Veronica Hackethal, MD

July 10, 2014

Nine of 10 intrauterine device (IUD) insertions in women who have not borne children were uneventful, according to a study by researchers in Finland, published online July 7 in Obstetrics & Gynecology.

"Ultrasonographic evaluation does not give additional information compared with clinical pelvic examination and sound measure," Janina Kaislasuo, MD, from the Department of Obstetrics and Gynaecology, University of Helsinki and Helsinki University Central Hospital, Finland, and colleagues write. "Although smaller uterine length measurements and steeper flexion angle more often predicted difficulties, the majority of insertions were uneventful in women with small measures. Dysmenorrhea was the only predictor of pain."

IUD size and shape, as well as uterine size, may all influence successful IUD insertion, the authors write. Women who have not borne children usually have smaller intrauterine spaces. Fear of insertion pain and difficulty may discourage women from using IUDs, as well as physicians from recommending them.

From January 1, 2011, to July 3, 2012, researchers enrolled 165 women at a family planning clinic in Helsinki, Finland. Women who had never borne children and who were requesting their first IUD were offered either a levonorgestrel-releasing IUD or a copper-releasing IUD. The researchers obtained menstrual and gynecologic histories through interviews and performed pelvic exams with vaginal ultrasound. All women received standard pain medication before IUD insertion. A single experienced physician inserted all IUDs. Both the patient and physician rated insertion pain immediately after the procedure, and the physician rated ease of insertion.
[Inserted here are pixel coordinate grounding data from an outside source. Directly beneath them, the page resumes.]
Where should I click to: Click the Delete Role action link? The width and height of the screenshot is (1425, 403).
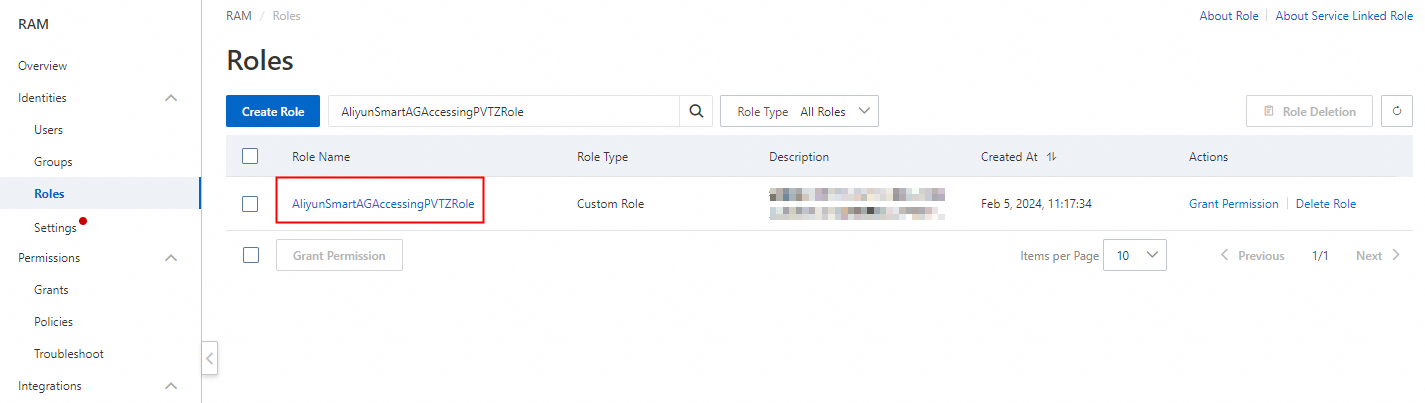pyautogui.click(x=1325, y=204)
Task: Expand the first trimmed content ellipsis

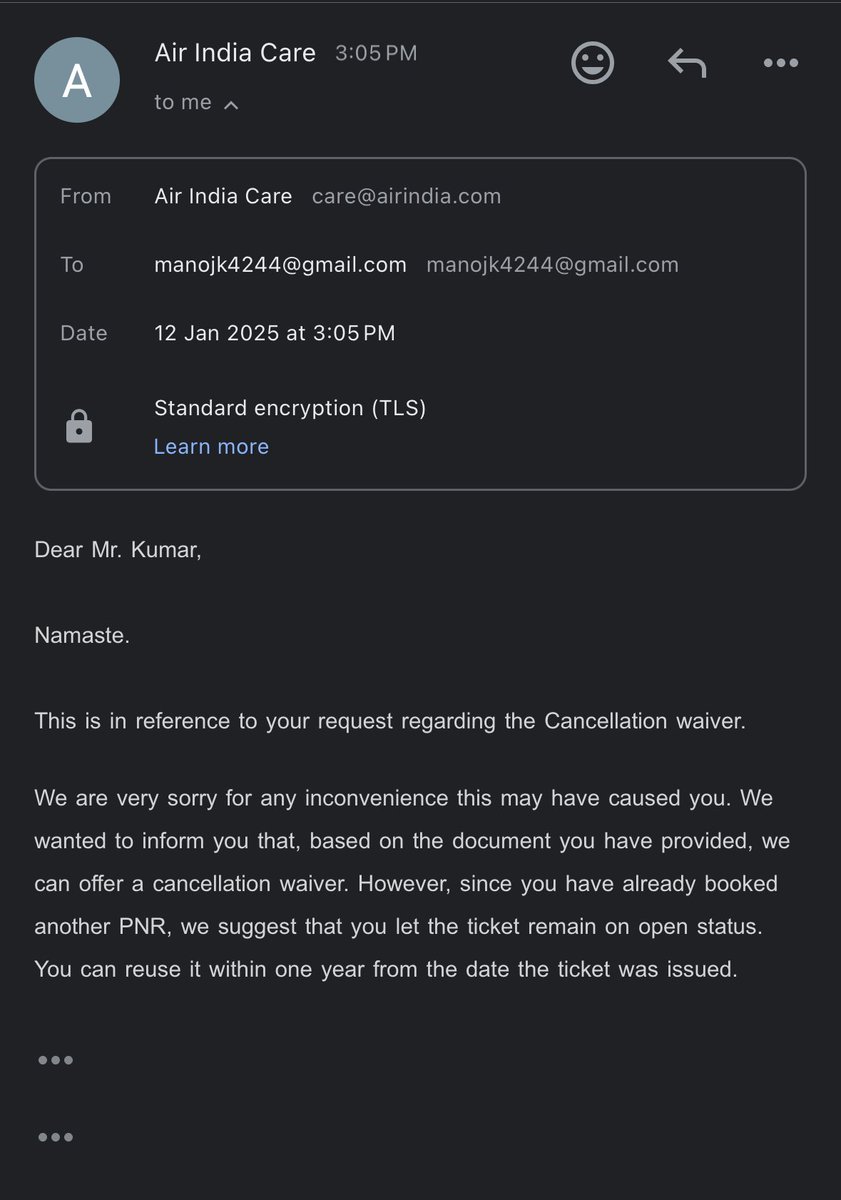Action: (x=55, y=1060)
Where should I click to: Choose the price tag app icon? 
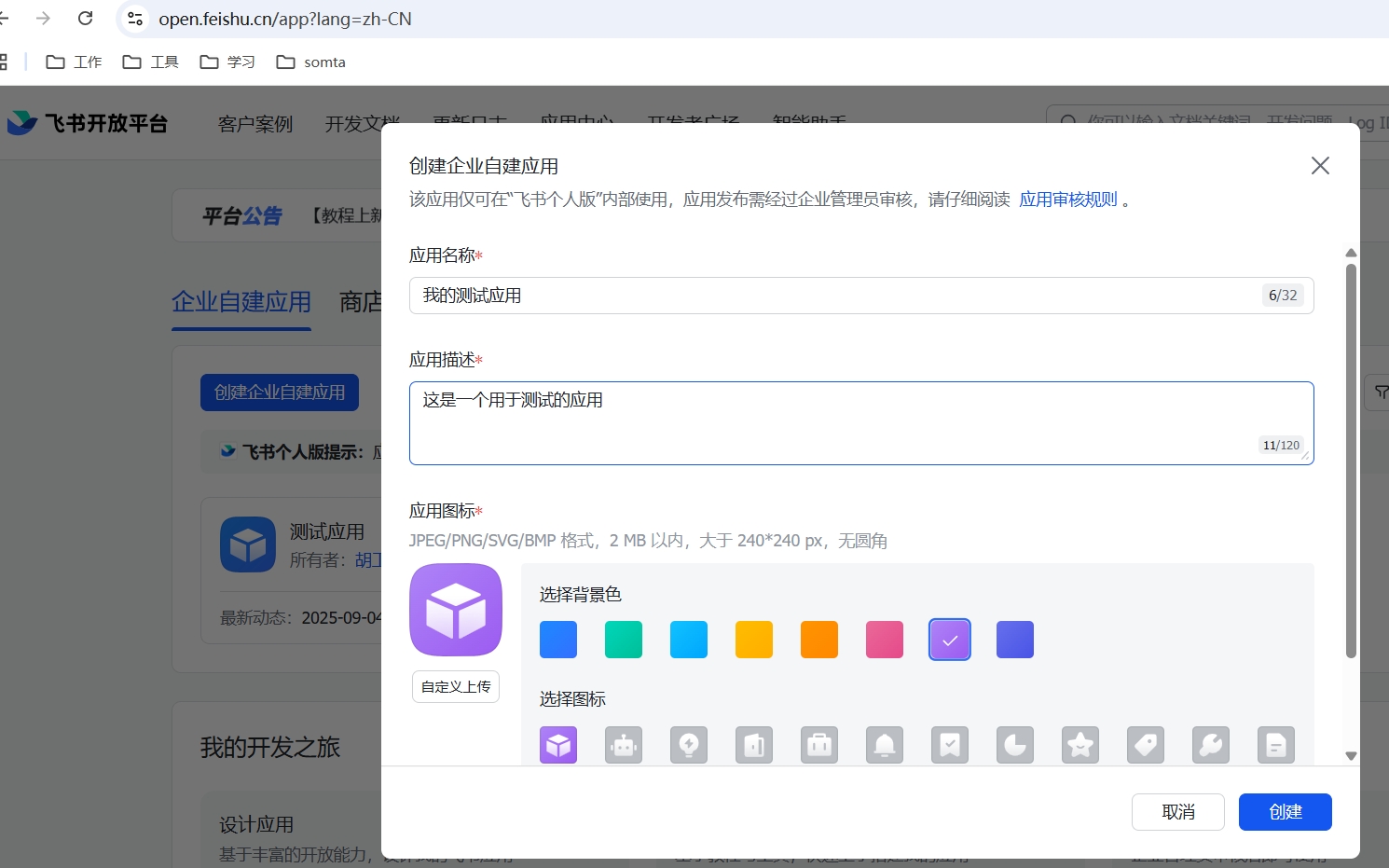1146,745
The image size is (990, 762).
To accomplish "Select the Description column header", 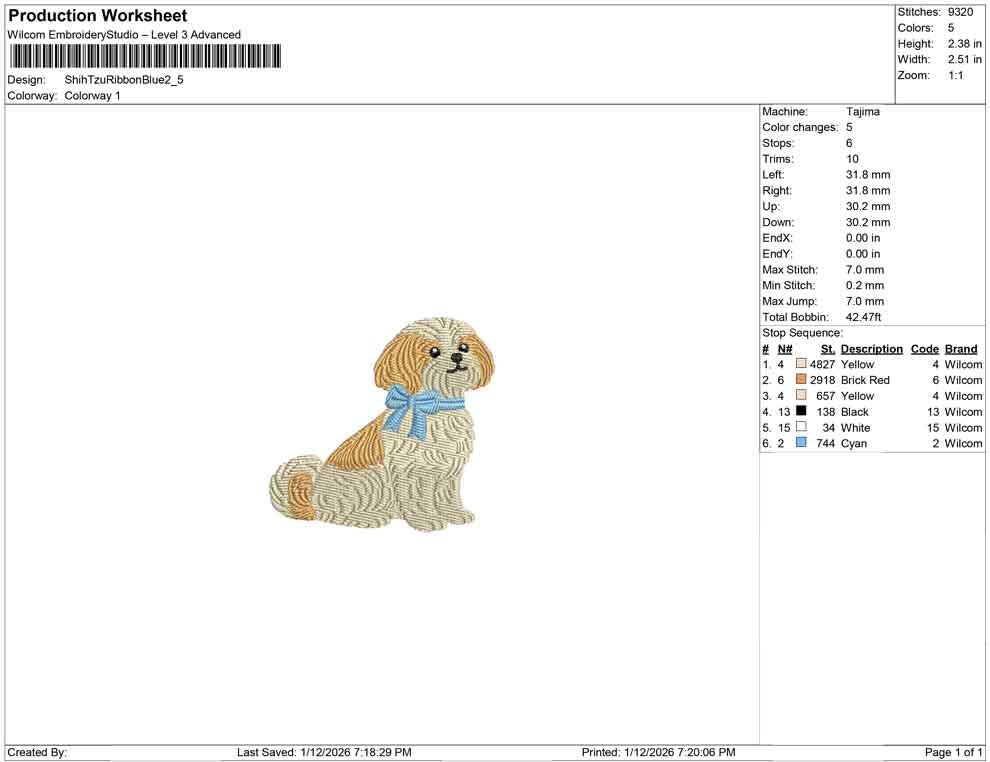I will tap(871, 348).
Most insertions (n = 144 [89.4%]) were "easy." Insertion difficulty decreased for each millimeter increase in uterine length (odds ratio [OR], 0.86; 95% confidence interval [CI], 0.78 - 0.96; P = .006) and cervical length (OR, 0.85; 95% CI, 0.74 - 0.97; P = .02). Ease of insertion also increased with a straighter uterine flexion angle (OR, 0.96; 95% CI, 0.94 - 0.99; P = .005). No significant differences regarding ease of insertion were found between the 2 types of IUDs.
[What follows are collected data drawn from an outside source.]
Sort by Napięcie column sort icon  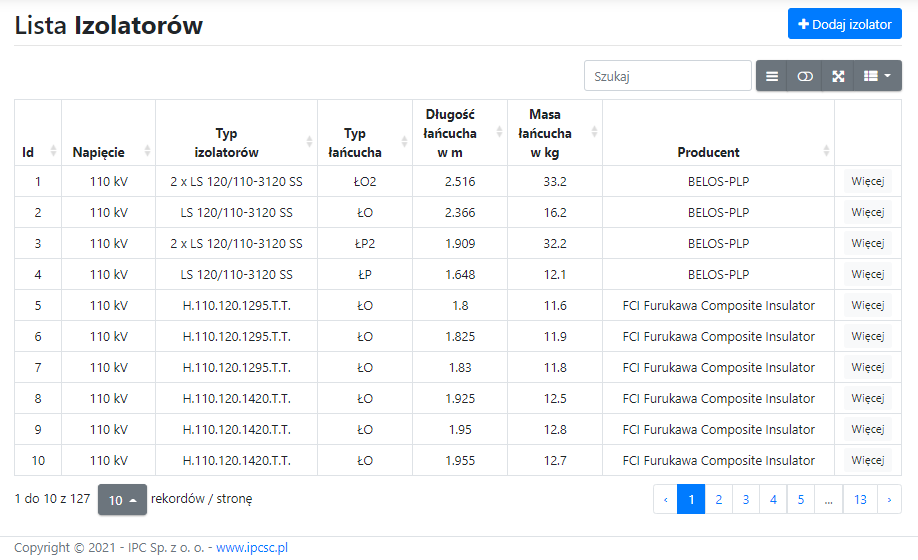(147, 151)
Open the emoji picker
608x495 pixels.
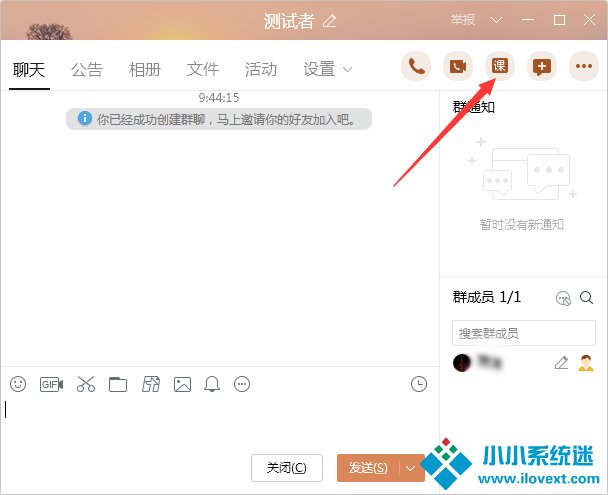pyautogui.click(x=18, y=384)
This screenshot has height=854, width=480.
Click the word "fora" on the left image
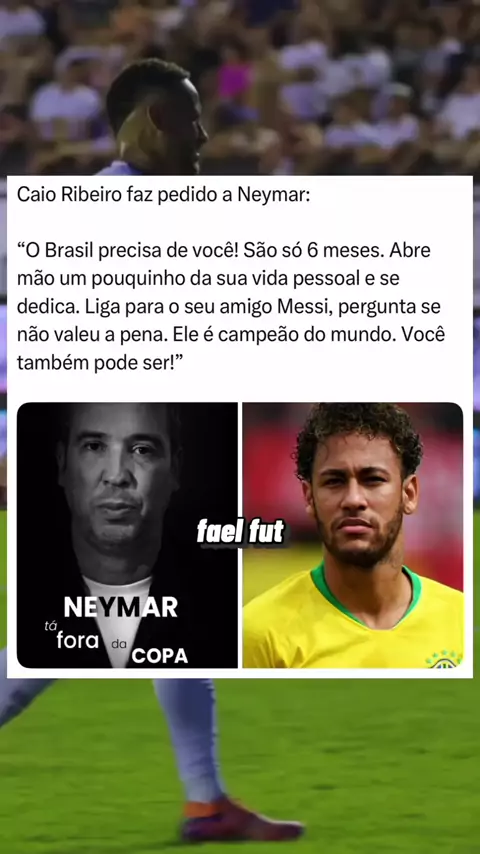(x=78, y=640)
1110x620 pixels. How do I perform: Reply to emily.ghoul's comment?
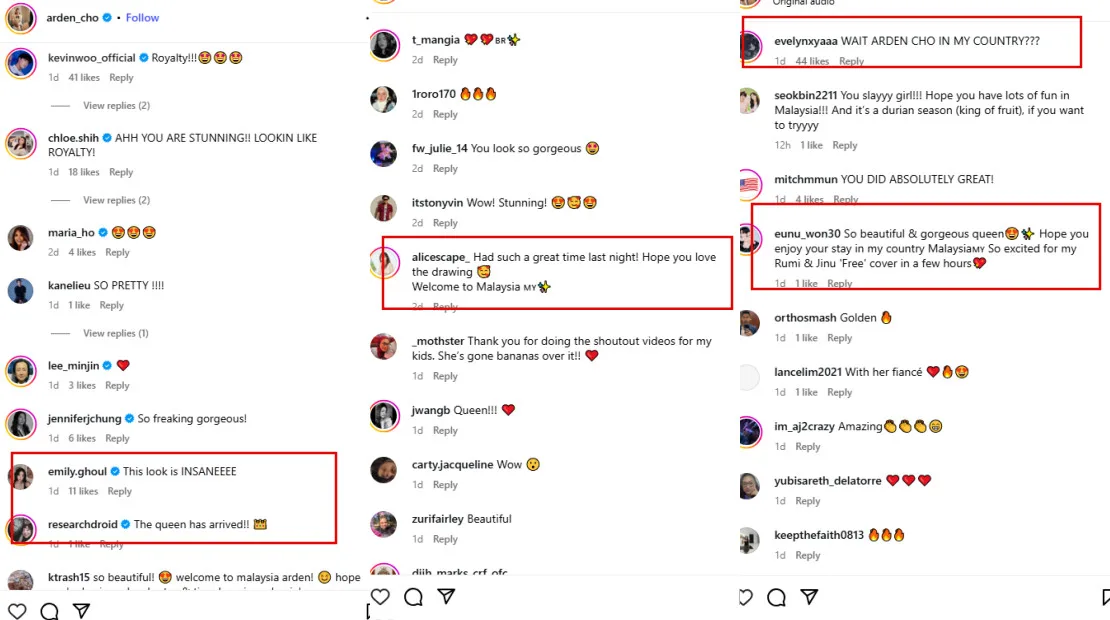(x=120, y=491)
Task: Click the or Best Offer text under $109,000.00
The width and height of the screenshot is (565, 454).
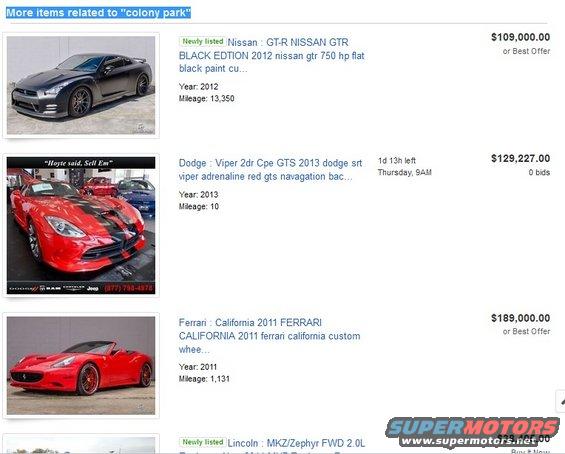Action: [526, 51]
All women reported insertion pain, with more than half describing it as "severe" (n = 94 [58.4%]). Severe dysmenorrhea was the only predictor of insertion pain (OR, 8.16; 95% CI, 2.56 - 26.02; P < .001). The physician "commonly" rated pain 1 step milder than the woman (P < .001).

The authors mention past studies suggesting that pain assessed immediately after insertion is significantly greater than at 3 minutes. Dysmenorrhea, they add, is linked to increased uterine contractility and changes in blood flow. Altered central nervous system pain responses, immune factors, and steroid hormones could also play roles. Reversing vasoconstriction with prostaglandins, they mention, could help decrease the pain.

"[I]dentifying means of sufficient analgesia for these women is important," the authors conclude. "Equally important is counseling women coming to IUD insertion and proper insertion technique, including clinical evaluation by palpation and sound measure. However, ultrasound evaluation before insertion does not give additional information and must not limit access to IUD use."

"A smaller uterine length and steeper flexion angle will more often predict difficulties with IUD insertion than ultrasound," William Schweizer, MD, clinical associate professor in the Department of Obstetrics and Gynecology at New York University Langone Medical Center, New York City, told Medscape Medical News.

Another take-home point, according to Dr. Schweizer, is that all women in this study noted pain, and women with severe dysmenorrhea noted significantly more pain.

In his clinical experience, Dr. Schweizer said, IUD placement is usually described by women as "crampy, painful," and generally unpleasant.

Patient counseling remains important and should include information about discomfort during the pelvic exam, pain associated with IUD insertion, and the benefits and risks of IUD use. Benefits, according to Dr. Schweizer, include insertion of a reliable, reversible form of contraception that is "nonnegotiable." Risks include infection, bleeding, and rarely, uterine perforation.

"Physicians routinely suggest Motrin or Tylenol prior to IUD insertion," Dr. Schweizer stated. "Women need to understand that IUD insertion is associated with short-lived pain."

Dr. Suhonen reports receiving lecture fess from Bayer and MSD Finland and being on the advisory board for Contraception MSD Finland. One coauthor reported occasionally serving on the advisory board and designing educational events for Bayer Healthcare, Gedeon Richter, and MSD/Merck. The other authors and Dr. Schweizer have disclosed no relevant financial relationships.